Machine Learning Based Localization in Large-Scale Wireless Sensor Networks

The rapid proliferation of wireless sensor networks over the past few years has posed some serious technical challenges to researchers. The primary function of a multi-hop wireless sensor network (WSN) is to collect and forward sensor data towards the destination node. However, for many applications, the knowledge of the location of sensor nodes is crucial for meaningful interpretation of the sensor data. Localization refers to the process of estimating the location of sensor nodes in a WSN. Self-localization is required in large wireless sensor networks where these nodes cannot be manually positioned. Traditional methods iteratively localize these nodes by using triangulation.
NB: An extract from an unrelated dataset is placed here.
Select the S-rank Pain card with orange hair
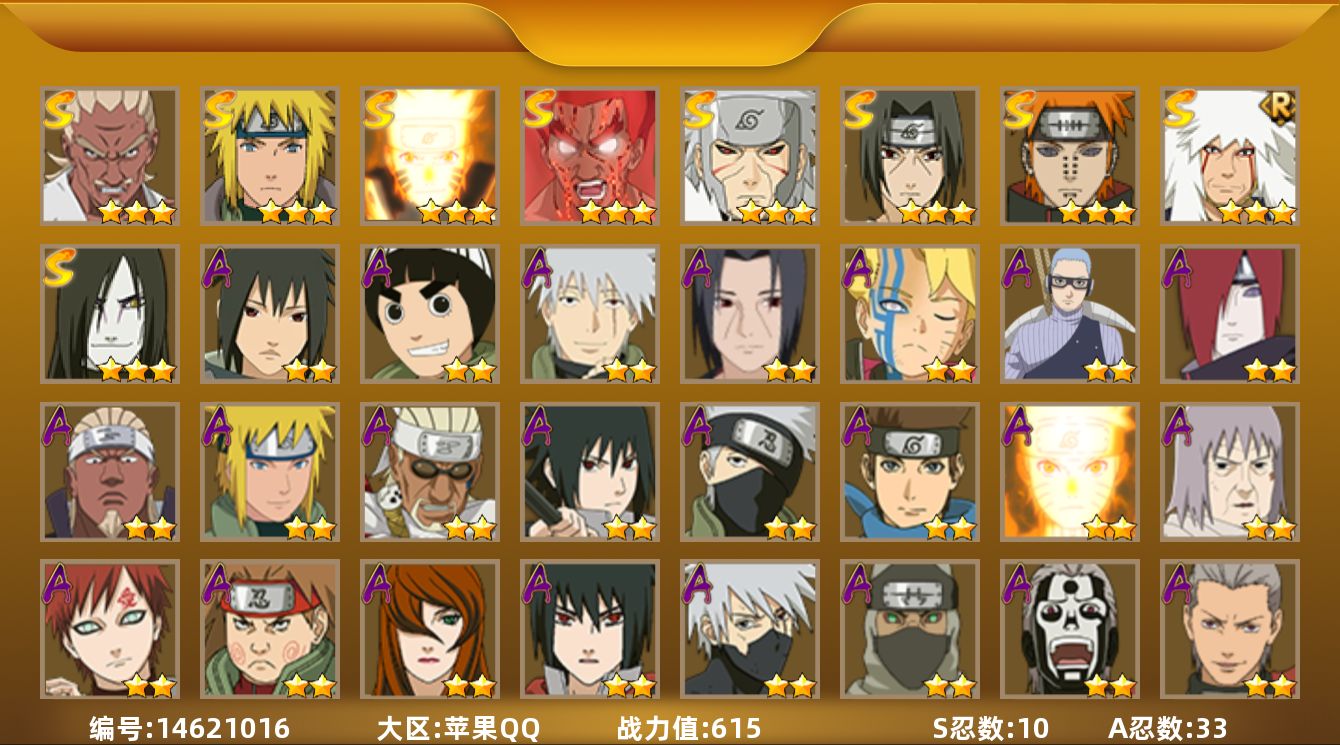click(1069, 155)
However, the inherent instability in wireless signals introduces an error, however minute it might be, in the estimated position of the target node. This results in the embedded error propagating and magnifying rapidly. Machine learning based localizing algorithms for large wireless sensor networks do not function in an iterative manner. In this paper, we investigate the suitability of some of these algorithms while exploring different trade-offs. Specifically, we first formulate a novel way of defining multiple feature vectors for mapping the localizing problem onto different machine learning models. As opposed to treating the localization as a classification problem, as done in the most of the reported work, we treat it as a regression problem. We have studied the impact of varying network parameters, such as network size, anchor population, transmitted signal power, and wireless channel quality, on the localizing accuracy of these models. We have also studied the impact of deploying the anchor nodes in a grid rather than placing these nodes randomly in the deployment area. Our results have revealed interesting insights while using the multivariate regression model and support vector machine (SVM) regression model with radial basis function (RBF) kernel.